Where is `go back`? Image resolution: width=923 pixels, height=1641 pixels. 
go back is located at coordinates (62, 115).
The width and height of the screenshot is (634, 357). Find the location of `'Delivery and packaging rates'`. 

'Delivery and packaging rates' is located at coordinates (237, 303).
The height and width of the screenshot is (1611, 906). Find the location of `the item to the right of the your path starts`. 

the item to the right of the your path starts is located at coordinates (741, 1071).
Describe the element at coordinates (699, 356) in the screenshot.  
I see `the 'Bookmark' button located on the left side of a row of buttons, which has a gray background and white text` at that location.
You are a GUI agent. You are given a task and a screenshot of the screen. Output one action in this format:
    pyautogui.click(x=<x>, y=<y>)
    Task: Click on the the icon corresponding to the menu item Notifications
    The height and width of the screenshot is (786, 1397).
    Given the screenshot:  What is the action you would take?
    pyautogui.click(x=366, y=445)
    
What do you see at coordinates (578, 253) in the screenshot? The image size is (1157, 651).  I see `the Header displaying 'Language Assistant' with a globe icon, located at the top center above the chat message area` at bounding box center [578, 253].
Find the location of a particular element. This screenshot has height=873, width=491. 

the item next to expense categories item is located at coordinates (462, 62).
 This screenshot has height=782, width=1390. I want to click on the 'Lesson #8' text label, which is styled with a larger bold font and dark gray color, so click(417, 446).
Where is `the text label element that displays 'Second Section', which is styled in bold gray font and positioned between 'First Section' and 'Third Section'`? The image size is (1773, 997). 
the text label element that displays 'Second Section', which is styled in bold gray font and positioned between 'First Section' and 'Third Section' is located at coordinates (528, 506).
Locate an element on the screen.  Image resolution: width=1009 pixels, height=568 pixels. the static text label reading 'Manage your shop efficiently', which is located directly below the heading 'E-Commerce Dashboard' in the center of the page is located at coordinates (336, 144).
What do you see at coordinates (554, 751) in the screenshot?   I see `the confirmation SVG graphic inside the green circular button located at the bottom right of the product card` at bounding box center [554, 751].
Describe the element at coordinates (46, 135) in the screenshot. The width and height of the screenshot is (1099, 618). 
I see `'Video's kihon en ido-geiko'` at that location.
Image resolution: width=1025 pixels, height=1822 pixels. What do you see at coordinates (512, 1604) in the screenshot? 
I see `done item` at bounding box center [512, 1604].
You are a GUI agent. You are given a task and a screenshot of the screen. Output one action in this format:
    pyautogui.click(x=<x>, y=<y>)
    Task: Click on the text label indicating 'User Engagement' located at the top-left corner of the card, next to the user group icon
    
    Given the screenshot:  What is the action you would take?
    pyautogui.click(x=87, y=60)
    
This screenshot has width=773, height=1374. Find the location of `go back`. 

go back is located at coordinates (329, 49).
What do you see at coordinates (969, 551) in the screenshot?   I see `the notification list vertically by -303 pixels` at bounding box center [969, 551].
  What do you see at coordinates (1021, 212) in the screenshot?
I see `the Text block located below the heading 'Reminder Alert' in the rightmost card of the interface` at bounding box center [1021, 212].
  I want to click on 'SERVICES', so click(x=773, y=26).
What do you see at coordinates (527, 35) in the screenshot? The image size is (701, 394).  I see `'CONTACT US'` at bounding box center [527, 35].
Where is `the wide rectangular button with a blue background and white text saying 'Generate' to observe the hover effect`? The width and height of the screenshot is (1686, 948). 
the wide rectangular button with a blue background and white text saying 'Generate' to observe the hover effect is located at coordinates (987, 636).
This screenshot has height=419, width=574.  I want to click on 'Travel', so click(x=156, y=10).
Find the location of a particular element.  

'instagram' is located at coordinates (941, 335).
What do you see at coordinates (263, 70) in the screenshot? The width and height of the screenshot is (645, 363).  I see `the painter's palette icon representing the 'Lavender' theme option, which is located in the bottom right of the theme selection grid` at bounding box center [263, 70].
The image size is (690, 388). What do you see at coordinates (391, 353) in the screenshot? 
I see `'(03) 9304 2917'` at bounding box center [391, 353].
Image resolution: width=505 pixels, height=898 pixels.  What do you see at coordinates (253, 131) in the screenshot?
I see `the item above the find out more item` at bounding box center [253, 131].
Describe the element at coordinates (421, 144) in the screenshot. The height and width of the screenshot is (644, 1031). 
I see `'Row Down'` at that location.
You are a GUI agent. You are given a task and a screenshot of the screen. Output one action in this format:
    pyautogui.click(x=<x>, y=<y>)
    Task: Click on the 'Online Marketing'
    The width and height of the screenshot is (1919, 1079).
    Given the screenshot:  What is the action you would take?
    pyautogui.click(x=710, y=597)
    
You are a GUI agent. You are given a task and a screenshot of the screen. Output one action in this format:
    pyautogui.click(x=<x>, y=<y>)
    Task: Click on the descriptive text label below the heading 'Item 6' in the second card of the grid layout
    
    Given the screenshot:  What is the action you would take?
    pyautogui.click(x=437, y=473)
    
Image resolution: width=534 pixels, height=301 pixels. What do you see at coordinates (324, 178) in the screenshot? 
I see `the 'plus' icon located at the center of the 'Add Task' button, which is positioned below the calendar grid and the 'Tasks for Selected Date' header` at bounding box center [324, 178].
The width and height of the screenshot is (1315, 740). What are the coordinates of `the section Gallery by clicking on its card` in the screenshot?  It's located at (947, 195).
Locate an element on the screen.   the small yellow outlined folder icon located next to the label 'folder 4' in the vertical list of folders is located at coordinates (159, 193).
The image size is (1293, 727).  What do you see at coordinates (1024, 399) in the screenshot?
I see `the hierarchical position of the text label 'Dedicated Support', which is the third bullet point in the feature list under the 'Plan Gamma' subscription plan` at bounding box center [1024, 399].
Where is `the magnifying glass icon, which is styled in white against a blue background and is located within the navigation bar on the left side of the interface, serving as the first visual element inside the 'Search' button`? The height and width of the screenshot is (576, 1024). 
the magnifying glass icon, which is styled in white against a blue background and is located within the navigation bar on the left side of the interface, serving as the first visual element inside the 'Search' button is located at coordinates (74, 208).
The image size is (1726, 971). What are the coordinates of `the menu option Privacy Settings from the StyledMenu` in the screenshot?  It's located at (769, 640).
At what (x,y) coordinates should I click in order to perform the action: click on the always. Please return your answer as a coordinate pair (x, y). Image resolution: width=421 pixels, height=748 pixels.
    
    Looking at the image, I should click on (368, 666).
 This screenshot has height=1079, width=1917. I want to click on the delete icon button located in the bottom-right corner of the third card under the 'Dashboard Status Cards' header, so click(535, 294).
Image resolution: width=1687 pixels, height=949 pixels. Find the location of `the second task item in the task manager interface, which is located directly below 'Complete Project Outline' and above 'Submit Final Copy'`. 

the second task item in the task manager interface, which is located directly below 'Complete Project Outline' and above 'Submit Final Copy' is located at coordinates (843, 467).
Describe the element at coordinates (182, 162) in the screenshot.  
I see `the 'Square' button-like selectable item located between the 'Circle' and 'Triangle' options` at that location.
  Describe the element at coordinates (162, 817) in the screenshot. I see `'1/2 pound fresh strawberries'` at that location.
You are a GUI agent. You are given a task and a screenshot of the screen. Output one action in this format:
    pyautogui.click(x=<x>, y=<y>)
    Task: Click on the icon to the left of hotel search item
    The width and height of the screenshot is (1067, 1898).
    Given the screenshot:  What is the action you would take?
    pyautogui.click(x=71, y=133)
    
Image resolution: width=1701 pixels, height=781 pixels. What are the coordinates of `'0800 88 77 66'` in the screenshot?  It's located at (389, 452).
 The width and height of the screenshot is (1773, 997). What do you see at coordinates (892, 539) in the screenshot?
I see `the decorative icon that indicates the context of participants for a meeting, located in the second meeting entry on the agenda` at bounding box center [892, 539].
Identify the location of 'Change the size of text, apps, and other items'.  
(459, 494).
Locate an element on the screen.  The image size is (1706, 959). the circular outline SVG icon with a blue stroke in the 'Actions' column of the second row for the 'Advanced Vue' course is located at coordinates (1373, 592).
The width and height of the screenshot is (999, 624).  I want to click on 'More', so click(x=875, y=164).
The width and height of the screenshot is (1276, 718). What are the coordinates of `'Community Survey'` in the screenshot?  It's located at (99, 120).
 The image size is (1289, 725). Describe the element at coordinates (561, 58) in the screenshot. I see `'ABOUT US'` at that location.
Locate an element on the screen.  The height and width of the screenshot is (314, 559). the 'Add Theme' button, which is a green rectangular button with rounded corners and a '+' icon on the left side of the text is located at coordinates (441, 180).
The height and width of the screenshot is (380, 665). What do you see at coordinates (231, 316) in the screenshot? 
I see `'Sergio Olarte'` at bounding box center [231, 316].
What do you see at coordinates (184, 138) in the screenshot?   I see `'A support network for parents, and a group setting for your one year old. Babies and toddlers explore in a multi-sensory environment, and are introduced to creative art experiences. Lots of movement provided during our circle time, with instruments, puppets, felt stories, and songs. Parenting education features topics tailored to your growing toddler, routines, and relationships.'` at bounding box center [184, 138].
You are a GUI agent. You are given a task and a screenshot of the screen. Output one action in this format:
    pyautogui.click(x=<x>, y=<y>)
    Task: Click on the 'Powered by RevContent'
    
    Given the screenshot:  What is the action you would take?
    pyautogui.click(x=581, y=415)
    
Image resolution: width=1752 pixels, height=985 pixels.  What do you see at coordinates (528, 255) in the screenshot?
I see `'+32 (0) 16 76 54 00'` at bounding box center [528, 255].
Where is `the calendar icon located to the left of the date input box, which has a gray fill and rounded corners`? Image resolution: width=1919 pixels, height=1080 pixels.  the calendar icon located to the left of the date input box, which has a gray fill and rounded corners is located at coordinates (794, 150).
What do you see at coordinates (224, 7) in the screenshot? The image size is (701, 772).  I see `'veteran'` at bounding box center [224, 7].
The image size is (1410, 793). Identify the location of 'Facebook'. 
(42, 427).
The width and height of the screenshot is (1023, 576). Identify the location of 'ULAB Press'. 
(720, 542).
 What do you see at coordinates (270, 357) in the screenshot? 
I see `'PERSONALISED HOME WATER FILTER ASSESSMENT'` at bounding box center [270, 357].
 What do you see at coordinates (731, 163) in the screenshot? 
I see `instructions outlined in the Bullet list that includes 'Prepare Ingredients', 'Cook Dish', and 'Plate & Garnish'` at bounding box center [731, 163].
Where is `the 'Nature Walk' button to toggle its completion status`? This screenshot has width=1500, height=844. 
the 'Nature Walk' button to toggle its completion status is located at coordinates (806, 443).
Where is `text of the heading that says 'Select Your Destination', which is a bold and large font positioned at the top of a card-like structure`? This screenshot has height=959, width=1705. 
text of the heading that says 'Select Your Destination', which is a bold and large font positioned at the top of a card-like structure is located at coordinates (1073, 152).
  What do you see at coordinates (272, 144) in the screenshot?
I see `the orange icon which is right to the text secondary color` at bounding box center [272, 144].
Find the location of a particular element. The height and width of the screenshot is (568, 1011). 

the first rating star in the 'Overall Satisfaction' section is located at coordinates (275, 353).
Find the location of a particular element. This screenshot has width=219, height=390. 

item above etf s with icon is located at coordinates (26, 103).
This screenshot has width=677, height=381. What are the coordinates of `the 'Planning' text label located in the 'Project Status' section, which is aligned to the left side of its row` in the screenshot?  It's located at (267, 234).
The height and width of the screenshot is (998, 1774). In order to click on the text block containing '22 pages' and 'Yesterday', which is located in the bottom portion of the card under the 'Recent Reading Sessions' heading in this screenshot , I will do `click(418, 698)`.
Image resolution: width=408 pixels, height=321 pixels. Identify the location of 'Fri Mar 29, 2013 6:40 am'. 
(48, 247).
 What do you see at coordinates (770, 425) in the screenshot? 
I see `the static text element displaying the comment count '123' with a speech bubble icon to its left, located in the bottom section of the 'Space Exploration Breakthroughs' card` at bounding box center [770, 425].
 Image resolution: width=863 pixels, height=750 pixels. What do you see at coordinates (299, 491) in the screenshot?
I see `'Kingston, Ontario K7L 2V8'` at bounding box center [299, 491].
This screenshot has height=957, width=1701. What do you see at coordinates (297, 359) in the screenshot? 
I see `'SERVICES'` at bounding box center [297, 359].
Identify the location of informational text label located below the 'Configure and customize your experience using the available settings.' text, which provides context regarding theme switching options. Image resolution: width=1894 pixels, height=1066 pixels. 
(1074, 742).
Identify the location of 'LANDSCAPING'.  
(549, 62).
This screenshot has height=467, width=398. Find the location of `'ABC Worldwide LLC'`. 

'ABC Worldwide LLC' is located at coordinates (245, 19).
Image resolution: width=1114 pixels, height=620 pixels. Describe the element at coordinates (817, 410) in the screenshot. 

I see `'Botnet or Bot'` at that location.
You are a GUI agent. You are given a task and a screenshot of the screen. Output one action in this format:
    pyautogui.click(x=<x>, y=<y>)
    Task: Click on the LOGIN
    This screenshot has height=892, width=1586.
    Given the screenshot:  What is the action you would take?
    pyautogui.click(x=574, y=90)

════════════════

WRITTEN EXERCISE: Retype the lines above exactly, everything from the line that contains "The width and height of the screenshot is (634, 357)." down to the line that contains "coordinates (237, 303).", both included.

THE RESULT:
The width and height of the screenshot is (634, 357). Find the location of `'Delivery and packaging rates'`. 

'Delivery and packaging rates' is located at coordinates (237, 303).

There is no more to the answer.